Route 32
Who wants to hear more about container shipping in Costa Rica? I know I do!
Limon is the most important port in Costa Rica, by far. With 50,000 people, it is the second largest city in Costa Rica. The capital, San Jose, has 2.2 million. That alone would be enough to cultivate a serious second-city complex. But Limon’s soccer team is strong this year, pulling a draw against the best San Jose team in a game Limon really should have won. Even folks from San Jose tipped their hats to that.
Limon is connected to San Jose by a two lane highway, Route 32. It’s a nice little highway, well-paved, decent shoulder, suitable for cars, motorbikes, and light commercial traffic. It rises from sea level to about 3,300 feet before dropping into the sunny vale of San Jose in the central highlands. Route 32 snakes along lush misty ridges, delves into rain forests, and scribes along the sheer faces of mountainsides that fall away 500 feet into the thick jungle below. Rivulets of water trickle down the cliffs where mosses and lichens grow, and whole worlds of bio-diversity flourish. If you want to see the peaks above, you must stick your head clean out the window and look straight up. There are gorges so deep and so sheer that there isn’t enough daylight to read a book by. Eventually the road plunges into a tunnel that takes you through the arm of a mountain and delivers you to the Capital.
In 1994 Costa Rica elected a President who had considerable trucking interests. So, he appointed several immediate family members to influential positions, and various captains of industry to high office. He shut down the railway, claiming it was obsolete, and moved all the container traffic onto trucks. Anyone who didn’t play ball was fired. The poor fools who voted him in cheered him as a man of action. He got things done! The cost of moving freight quadrupled. As his term wound down and the investigations opened up, he moved to the country of his wife’s birth to out-wait the statute of limitations. His parting words translate roughly as “It’s a witch hunt. I’m the victim. This makes me smart.” The story is legend here; I’ve heard it many times. They tell it with a laugh. But the laugh tapers off and their faces tighten, and they look down.
This erstwhile adequate highway is now wholly overwhelmed. Loaded trucks labor up the steep mountain grade, trunk to tail, like elephants. Downbound trucks barrel around bends like kids on bikes in the thrall of gravity. Unhitched cabs dart in and out of traffic, scampering to find a container as if they’ve just realized they have no pants on. White-knuckled motorists hope for the best. The temptation to overtake is strong, yet there is no straightaway and the larger vehicles screen the smaller ones. Rather than cultivating a sense of self-preservation, the opposite seems to prevail. As a result, Route 32 is the deadliest road in Costa Rica. About a third of my 9 trips have encountered all-out automotive carnage: flipped semis, crushed cars, gouged earth, glass and metal everywhere. One truck literally had the wheels fall off. I kid you not. It was sitting on the pavement with no wheels. We were edging past it slowly so I had a lot of time to look for the wheels. None in sight. Where the hell did they go?
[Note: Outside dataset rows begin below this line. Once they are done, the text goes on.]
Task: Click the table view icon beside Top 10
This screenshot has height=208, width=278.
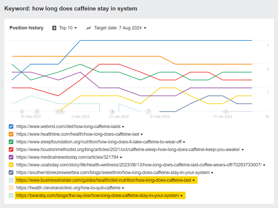Action: (x=54, y=28)
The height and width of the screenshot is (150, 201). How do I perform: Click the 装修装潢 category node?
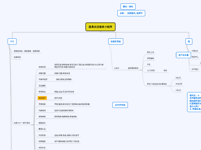[x=42, y=67]
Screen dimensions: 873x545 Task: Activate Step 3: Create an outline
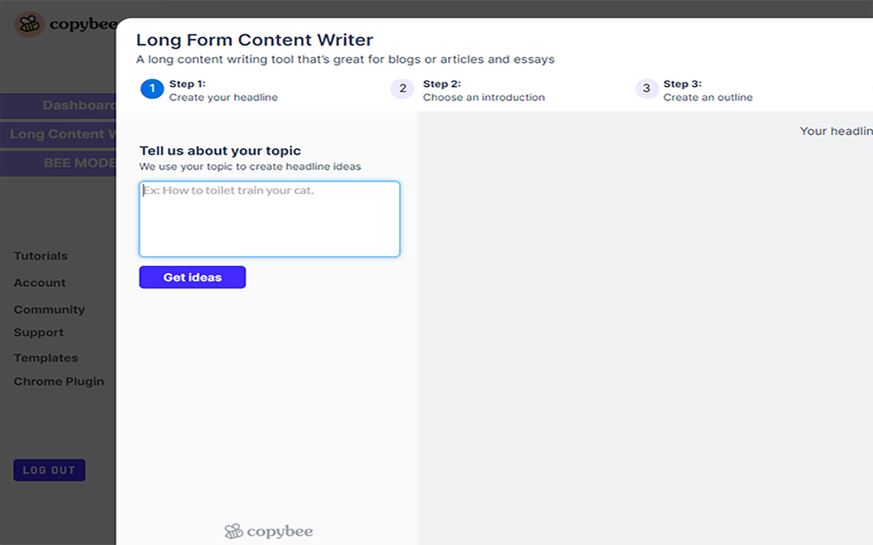click(x=707, y=91)
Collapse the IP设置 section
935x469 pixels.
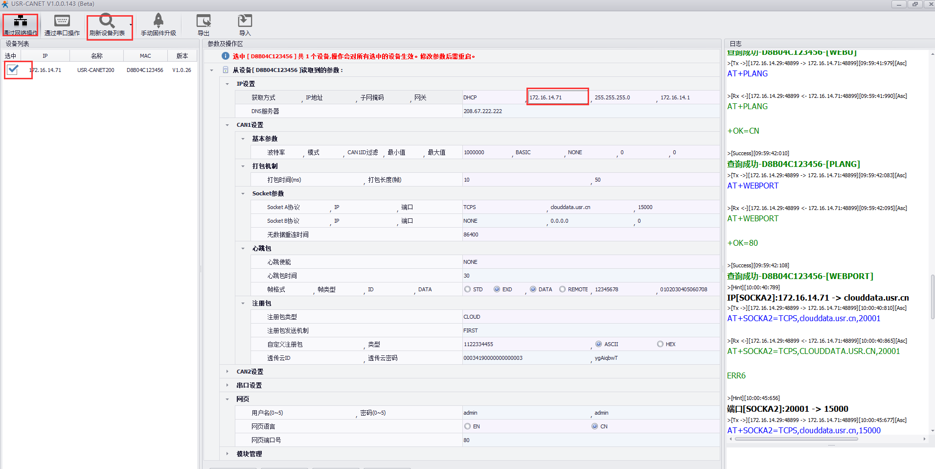click(x=228, y=84)
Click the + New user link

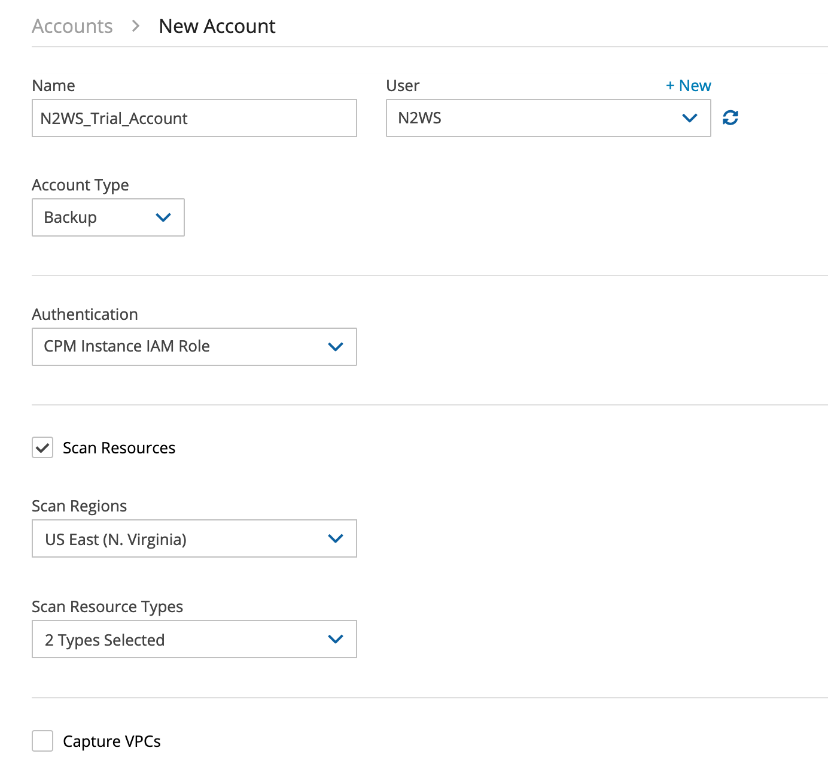point(688,86)
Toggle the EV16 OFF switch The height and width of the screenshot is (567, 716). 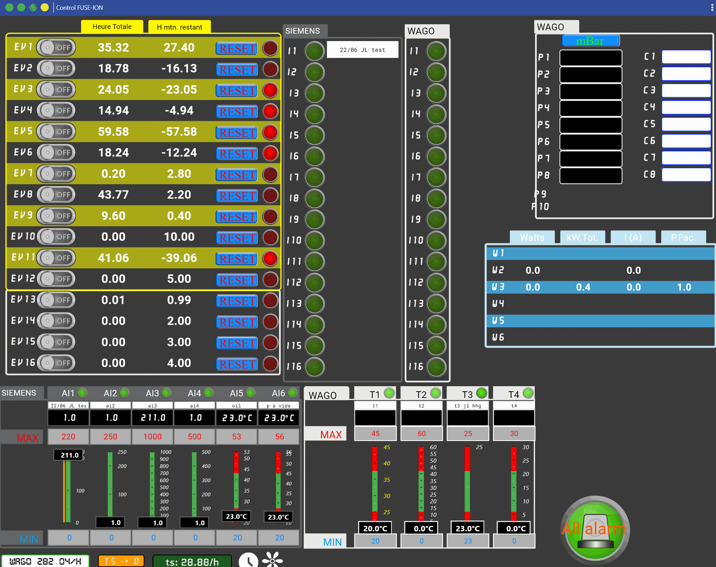click(56, 363)
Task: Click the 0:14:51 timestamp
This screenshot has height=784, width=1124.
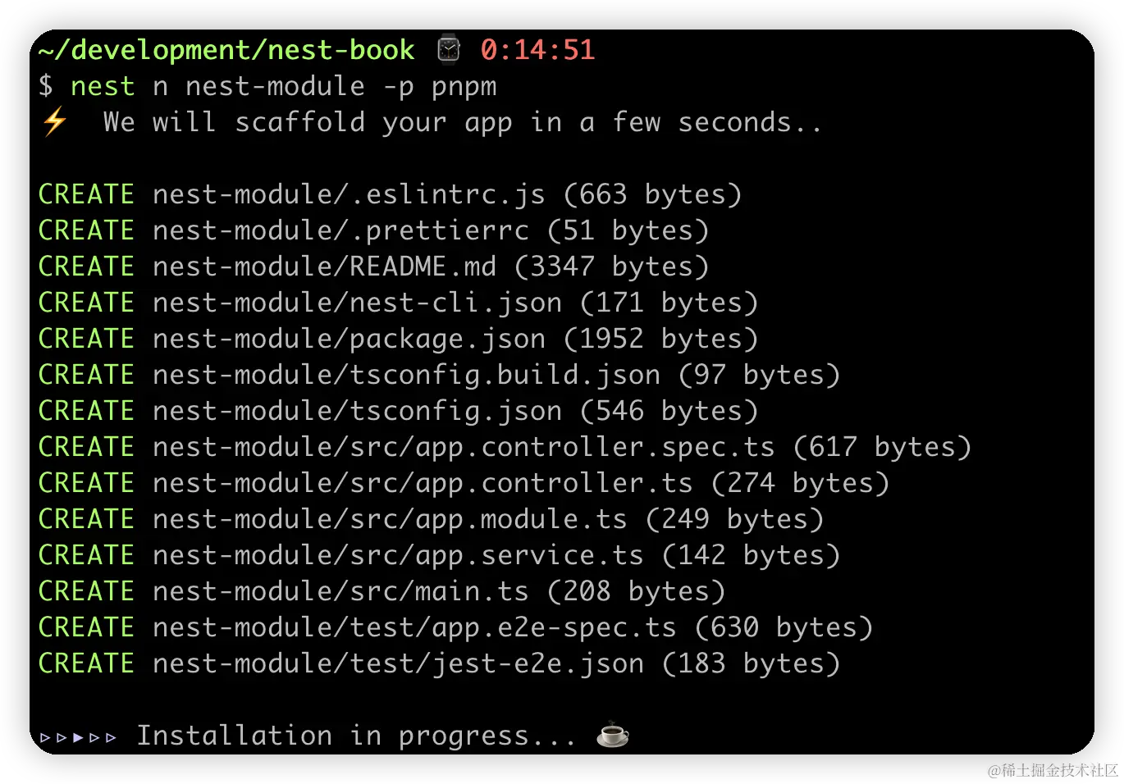Action: tap(537, 50)
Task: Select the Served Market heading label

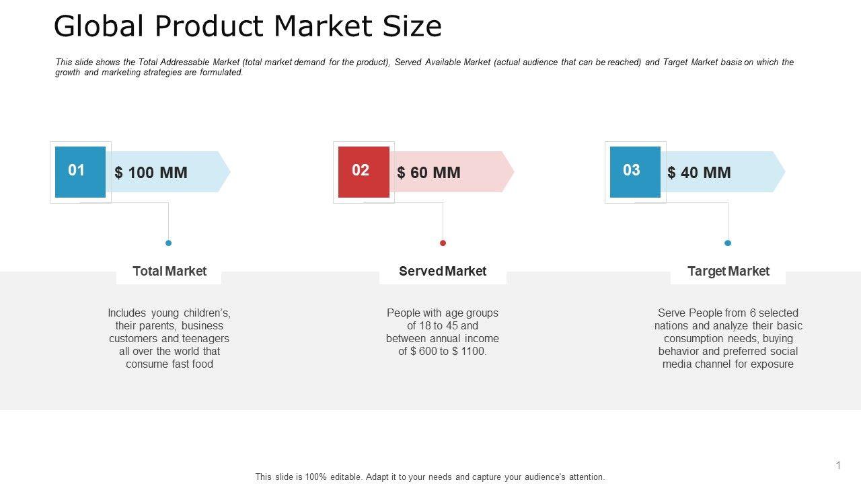Action: pos(443,272)
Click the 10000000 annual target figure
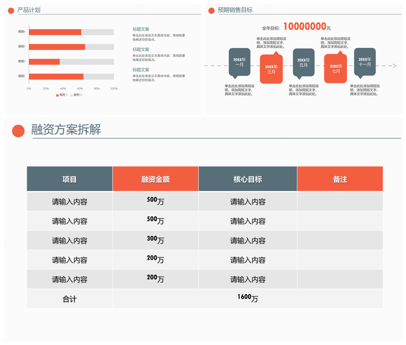Viewport: 406px width, 345px height. click(x=305, y=27)
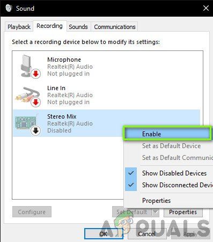Click the Line In cable icon
This screenshot has height=242, width=213.
pos(28,96)
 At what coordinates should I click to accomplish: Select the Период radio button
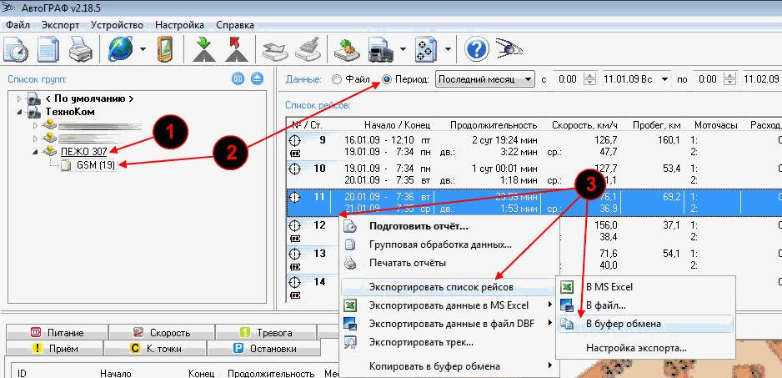click(388, 80)
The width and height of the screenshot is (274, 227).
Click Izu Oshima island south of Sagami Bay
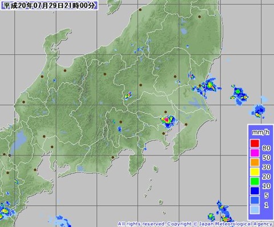[156, 169]
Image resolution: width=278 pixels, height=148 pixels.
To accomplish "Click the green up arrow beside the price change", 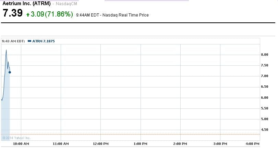I will click(28, 15).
And just to clarify, when I say 2-lane highway, I mean one lane each way. So it only takes the slightest mishap to create a back-up. A major accident, well, forget it. How does all this effect travel plans and the general predictability of travel, commerce and profits for enterprises unconnected to the trucking cartel? Under the very best of circumstances it takes 3 hours to cover 101 miles. How d’ya like them apples? But the best of circumstances rarely prevail so 4 hours is a good rule of thumb. But it can take five, six, seven or eight hours. Sometimes people just turn around and go home. This is the major artery between the major port and the major city.
Most recently I was returning from the Pacific Coast – you can do that here, drive coast to coast and back in a day - when traffic came to standstill around midnight. In the U.S. if there is a serious accident either law enforcement instructs you to remain in the vehicle, or out of some Puritanical sense of protocol you suppress the very real urge to get out and gawk. Not here. Everyone piled out of the bus and walked around, kids, aunts, people bumming cigarettes despite the inescapable aroma of gasoline. No horns, no road rage, no strangers, just friends you hadn’t met before. We walked up to see the action. There were pieces of a shattered tree strewn about. But the thing that caught my attention was the overhead electrical wire snagged between the cab of a truck and its container. Next thing you know, there’s guy with a hack saw cutting away at it while others hold the wire. That’s when I decided to return to the bus. But for motorcycle underneath the 18-wheeler, it was like a block party.
Kessler and I head up tomorrow so that she will be on time for the AP English exam the next day. 101 miles.